Problem requirements: Report how many lines in the items below contain the string "should", treating uppercase and lowercase letters as different. Give only the number.

Data lines:
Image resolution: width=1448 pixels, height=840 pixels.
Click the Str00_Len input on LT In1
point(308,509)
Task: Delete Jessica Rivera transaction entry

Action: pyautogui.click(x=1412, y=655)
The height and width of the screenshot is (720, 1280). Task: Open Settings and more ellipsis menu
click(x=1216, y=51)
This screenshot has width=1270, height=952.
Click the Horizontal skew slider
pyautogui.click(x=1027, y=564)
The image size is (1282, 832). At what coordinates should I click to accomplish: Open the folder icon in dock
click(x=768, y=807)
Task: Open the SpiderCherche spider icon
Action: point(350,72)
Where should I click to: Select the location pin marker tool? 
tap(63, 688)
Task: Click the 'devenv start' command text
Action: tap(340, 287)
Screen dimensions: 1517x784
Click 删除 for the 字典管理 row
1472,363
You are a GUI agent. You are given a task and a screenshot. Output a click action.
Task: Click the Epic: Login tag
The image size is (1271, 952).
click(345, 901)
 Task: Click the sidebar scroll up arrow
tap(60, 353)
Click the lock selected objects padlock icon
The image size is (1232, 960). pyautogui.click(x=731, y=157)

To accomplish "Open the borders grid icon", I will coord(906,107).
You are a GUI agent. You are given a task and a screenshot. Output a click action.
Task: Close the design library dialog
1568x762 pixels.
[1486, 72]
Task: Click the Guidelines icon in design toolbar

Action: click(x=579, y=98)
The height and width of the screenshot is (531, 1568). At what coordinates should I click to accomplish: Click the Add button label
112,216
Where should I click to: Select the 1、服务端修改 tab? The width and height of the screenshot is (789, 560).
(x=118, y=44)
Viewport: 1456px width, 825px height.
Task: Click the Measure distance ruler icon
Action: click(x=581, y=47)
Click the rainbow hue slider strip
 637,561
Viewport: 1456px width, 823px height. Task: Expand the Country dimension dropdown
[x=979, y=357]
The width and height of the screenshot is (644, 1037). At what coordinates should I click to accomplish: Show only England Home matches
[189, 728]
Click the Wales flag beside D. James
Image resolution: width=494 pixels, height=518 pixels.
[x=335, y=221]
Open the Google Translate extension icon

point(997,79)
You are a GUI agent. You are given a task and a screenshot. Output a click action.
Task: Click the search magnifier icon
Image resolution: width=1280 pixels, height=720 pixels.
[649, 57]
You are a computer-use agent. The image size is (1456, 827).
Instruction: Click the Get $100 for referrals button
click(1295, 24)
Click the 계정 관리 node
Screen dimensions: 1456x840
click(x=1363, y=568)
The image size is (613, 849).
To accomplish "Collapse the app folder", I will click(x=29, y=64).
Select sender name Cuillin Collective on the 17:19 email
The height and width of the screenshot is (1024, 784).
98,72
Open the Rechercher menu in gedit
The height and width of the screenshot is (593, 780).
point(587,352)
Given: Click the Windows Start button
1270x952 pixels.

Written solution: 5